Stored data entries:
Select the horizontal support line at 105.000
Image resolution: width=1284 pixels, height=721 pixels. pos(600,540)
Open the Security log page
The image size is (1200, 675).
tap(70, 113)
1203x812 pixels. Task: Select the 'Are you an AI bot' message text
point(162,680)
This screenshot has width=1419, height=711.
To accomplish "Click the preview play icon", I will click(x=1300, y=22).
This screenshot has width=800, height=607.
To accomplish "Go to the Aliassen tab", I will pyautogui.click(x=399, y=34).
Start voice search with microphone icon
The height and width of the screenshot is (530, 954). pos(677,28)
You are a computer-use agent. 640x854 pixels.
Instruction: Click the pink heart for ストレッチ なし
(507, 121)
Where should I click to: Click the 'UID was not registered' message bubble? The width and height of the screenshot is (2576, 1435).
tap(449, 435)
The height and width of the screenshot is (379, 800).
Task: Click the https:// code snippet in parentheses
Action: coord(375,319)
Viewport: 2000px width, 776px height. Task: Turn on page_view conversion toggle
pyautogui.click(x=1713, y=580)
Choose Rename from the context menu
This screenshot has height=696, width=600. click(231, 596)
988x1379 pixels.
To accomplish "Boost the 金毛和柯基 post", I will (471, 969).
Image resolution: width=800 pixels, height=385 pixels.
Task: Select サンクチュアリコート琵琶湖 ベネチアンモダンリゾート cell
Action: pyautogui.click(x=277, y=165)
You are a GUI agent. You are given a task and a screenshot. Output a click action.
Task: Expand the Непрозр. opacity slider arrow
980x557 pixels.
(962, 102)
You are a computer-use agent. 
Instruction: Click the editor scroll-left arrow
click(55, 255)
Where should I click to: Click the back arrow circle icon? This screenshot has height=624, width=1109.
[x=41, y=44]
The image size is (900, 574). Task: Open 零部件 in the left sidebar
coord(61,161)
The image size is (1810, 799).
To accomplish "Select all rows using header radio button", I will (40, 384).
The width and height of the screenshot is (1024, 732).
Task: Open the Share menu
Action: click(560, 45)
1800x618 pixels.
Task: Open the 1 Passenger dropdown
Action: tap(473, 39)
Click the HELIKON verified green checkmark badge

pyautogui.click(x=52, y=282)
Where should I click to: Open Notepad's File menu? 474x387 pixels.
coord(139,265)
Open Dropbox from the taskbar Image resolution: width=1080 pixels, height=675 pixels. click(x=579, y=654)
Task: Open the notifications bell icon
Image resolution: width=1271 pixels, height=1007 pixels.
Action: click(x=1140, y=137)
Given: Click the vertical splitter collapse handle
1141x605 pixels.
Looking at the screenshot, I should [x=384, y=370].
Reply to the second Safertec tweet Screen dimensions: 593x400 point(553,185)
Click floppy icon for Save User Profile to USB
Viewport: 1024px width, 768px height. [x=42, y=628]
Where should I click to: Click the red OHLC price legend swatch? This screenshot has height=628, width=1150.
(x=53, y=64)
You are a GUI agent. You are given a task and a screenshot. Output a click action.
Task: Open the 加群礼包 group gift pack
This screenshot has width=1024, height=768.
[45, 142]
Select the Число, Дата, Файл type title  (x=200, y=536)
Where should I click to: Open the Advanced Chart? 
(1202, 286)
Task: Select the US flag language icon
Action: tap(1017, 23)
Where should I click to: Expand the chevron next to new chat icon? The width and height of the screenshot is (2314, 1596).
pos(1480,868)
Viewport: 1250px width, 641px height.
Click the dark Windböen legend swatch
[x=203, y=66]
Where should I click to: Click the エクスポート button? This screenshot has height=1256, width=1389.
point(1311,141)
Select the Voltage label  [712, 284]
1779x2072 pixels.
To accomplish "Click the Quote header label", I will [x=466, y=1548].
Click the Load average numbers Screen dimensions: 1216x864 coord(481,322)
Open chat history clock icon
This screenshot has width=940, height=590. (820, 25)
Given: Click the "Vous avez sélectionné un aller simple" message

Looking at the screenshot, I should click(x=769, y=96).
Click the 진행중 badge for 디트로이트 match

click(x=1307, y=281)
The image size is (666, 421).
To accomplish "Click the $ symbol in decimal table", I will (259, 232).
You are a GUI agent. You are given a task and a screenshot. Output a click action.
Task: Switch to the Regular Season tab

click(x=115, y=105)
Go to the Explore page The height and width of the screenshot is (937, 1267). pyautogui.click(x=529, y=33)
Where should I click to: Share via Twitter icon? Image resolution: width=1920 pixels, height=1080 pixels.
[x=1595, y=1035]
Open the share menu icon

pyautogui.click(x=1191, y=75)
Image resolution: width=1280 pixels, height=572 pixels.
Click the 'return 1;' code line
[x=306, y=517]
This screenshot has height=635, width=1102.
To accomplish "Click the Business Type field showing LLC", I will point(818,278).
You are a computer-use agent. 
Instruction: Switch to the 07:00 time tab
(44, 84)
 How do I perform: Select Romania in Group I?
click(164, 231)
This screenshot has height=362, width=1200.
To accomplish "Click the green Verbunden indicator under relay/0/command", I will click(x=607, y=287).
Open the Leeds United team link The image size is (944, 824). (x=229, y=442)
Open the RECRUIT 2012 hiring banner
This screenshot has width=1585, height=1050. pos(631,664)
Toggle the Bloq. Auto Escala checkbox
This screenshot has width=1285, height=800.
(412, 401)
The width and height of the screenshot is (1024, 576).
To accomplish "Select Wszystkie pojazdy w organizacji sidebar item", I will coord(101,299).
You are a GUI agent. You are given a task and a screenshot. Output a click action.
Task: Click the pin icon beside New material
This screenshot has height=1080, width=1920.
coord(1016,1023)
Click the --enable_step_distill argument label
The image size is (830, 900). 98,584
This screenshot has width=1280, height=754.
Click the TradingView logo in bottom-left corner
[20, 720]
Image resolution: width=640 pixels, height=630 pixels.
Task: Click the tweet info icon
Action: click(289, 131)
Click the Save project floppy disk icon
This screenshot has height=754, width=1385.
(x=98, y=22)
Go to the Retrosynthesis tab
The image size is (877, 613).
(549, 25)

EXERCISE AIM -> In the entries above, find each line that has the word "dimensions". Copy it.

REPLY TO THE TASK ->
Reply to the second Safertec tweet Screen dimensions: 593x400 point(553,185)
Click the Load average numbers Screen dimensions: 1216x864 coord(481,322)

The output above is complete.